Мы с Пашкой переглянулись и нырнули в нашу палату, а там сам воздух уже был пропитан предстоящими прощальными пакостями. Даже Незнакомка смотрела из косо висящей рамы со злорадным высокомерием, мол, ну, готовьтесь, пионеры! Еще недавно на стене висели две картины, но «Мишки в лесу», когда кидались подушками, соскочили с гвоздя и разбились – рама вдребезги. Голуб проводил расследование, делал очные ставки, но так и не добился правды, поэтому каждому вкатил по три горяченьких – для профилактики. Конечно, не подарок, но по сравнению с «пенальти» – сущие пустяки.

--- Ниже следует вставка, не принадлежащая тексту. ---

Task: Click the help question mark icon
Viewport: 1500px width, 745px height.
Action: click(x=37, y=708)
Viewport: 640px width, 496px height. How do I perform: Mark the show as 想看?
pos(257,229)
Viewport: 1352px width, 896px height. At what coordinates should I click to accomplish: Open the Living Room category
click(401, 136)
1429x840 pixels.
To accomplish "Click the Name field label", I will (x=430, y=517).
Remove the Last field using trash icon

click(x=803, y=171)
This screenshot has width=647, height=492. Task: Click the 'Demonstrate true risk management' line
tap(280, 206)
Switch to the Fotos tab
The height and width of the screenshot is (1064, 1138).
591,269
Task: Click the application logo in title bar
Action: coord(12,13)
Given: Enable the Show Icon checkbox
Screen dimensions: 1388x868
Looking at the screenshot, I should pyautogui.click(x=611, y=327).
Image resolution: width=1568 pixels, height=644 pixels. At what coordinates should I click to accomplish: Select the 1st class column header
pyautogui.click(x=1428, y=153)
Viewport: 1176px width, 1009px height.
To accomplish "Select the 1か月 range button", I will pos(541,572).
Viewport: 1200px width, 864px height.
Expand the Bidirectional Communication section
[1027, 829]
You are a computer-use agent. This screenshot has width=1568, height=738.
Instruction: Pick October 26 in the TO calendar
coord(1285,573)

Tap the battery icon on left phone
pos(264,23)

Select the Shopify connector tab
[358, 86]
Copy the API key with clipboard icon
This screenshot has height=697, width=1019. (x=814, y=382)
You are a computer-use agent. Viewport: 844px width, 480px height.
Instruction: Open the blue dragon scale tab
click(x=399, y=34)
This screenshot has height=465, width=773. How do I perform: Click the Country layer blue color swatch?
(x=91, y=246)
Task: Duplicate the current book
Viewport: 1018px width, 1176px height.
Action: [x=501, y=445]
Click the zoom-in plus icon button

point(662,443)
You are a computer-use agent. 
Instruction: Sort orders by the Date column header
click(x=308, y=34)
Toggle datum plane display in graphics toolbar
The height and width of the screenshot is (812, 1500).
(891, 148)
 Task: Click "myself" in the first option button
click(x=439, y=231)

Когда мы вошли, народ укладывался, с подозрением поглядывая по сторонам и соображая, откуда грозит опасность. Жаринов лежал, положив обутые ноги на никелированную спинку кровати. Он встретил нас кривой усмешкой. Переднего зуба у него не хватало, вышибли в драке, но именно благодаря этому Аркашка мог прицельно плевать метров на пять и однажды на моих глазах молниеносной слюной припечатал к стене большую синюю муху, и та сразу скончалась, видимо, от никотина, который убивает даже лошадь.
– Где болтались? – спросил тираннозавр.
– Руки мыли… – независимо ответил Лемешев.
– Смотрите у меня! Эмаль еще здесь?
– Здесь. Грозит, что не пойдет на сабантуй, – сообщил я.
– Хреново! А Голубь?
– С ней воркует.
Отрядный мучитель затейливо выругался, давая понять, что вожатого и воспитательницу, как пить дать, связывают те самые загадочные отношения, от которых появляются на свет дети. В прошлую смену к Жаринову приезжала на родительский день мать – красивая, но обрюзгшая и печальная женщина с ранней сединой. Тираннозавра было не узнать, он вертелся вокруг нее, заботливо усаживал, что-то рассказывал, смешил, бегал ей за водой, чтобы запить таблетку. Она смотрела на сына с отрешенной улыбкой, кивала, гладила по голове, но правую руку все время держала в глубоком кармане сарафана, а когда на минуту невзначай вынула, я с ужасом увидел вместо ладони заостренную культю. Заметив свою оплошность, мамаша Жаринова исказилась лицом и торопливо спрятала обрубок. Всезнающая Нинка потом рассказала, что кисть у Аркашкиной матери оторвало на конвейере, муж с инвалидкой жить не стал и сбежал к другой.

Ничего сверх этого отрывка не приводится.